- ASSIGNED TASK
Below are records; output exactly the lines from the one with "気になったTwitter (810, 788)" through their final line.

(Records excerpted from a collection)
________________
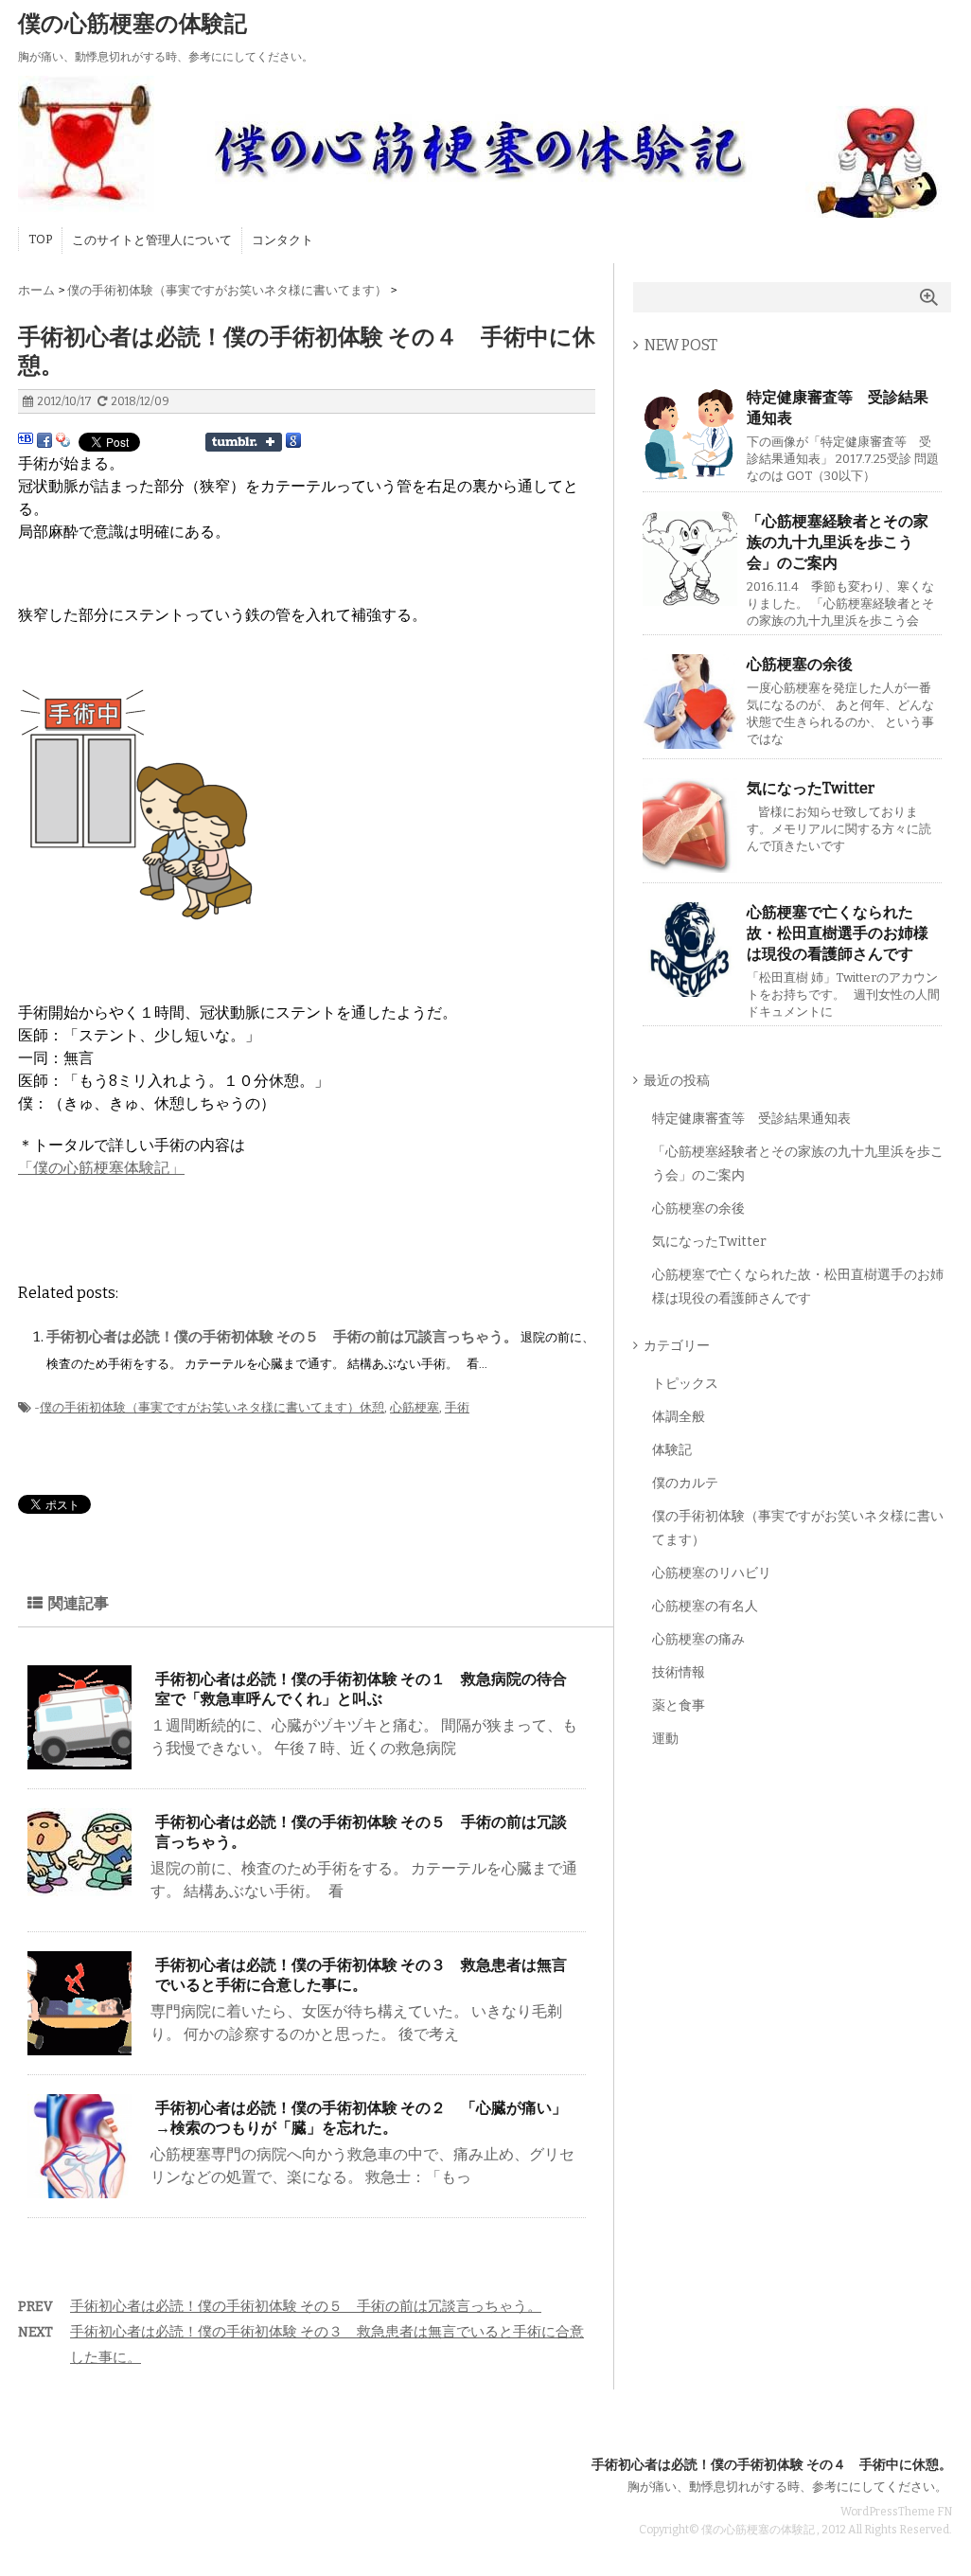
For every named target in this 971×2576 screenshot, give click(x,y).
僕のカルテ (685, 1483)
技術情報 (678, 1672)
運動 (665, 1739)
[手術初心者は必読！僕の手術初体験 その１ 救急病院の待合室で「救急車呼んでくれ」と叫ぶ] (79, 1761)
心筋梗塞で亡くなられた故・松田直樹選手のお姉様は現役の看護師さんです (837, 933)
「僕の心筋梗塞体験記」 (101, 1168)
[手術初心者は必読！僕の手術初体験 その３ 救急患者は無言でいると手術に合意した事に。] (79, 2047)
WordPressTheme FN (896, 2511)
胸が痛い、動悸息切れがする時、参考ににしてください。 (787, 2486)
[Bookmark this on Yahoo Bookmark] (63, 442)
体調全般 (678, 1417)
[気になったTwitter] (690, 865)
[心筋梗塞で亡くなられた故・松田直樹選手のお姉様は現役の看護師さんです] (690, 989)
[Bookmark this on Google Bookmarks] (293, 442)
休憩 (372, 1407)
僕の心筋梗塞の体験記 (132, 23)
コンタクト (282, 240)
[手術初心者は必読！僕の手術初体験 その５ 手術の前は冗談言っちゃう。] (79, 1888)
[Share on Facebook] (44, 442)
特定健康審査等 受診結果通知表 (837, 407)
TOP (40, 239)
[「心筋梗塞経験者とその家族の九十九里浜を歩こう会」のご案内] (690, 598)
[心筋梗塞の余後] (690, 741)
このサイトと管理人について (152, 240)
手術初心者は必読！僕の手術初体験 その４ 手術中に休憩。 (771, 2465)
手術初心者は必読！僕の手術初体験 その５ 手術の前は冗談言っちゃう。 (283, 1336)
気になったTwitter (810, 788)
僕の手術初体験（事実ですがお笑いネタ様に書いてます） (200, 1407)
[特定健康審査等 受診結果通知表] (690, 474)
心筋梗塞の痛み (698, 1639)
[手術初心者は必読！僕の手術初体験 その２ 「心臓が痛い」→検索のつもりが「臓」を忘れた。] (79, 2190)
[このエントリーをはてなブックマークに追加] (25, 442)
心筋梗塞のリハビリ (711, 1573)
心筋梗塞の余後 (800, 664)
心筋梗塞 (414, 1407)
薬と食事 (678, 1705)
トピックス (685, 1384)
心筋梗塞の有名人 (705, 1606)
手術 (457, 1407)
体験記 (672, 1450)
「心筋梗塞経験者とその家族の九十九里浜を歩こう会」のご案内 (837, 542)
________________
- SOLUTION TO THIS EXERCISE
気になったTwitter (810, 788)
僕の手術初体験（事実ですがお笑いネタ様に書いてます） (200, 1407)
[特定健康審査等 受診結果通知表] (690, 474)
心筋梗塞の痛み (698, 1639)
[手術初心者は必読！僕の手術初体験 その２ 「心臓が痛い」→検索のつもりが「臓」を忘れた。] (79, 2190)
[このエントリーをはてなブックマークに追加] (25, 442)
心筋梗塞のリハビリ (711, 1573)
心筋梗塞の余後 (800, 664)
心筋梗塞 (414, 1407)
薬と食事 (678, 1705)
トピックス (685, 1384)
心筋梗塞の有名人 (705, 1606)
手術 (457, 1407)
体験記 (672, 1450)
「心筋梗塞経験者とその家族の九十九里浜を歩こう会」のご案内 (837, 542)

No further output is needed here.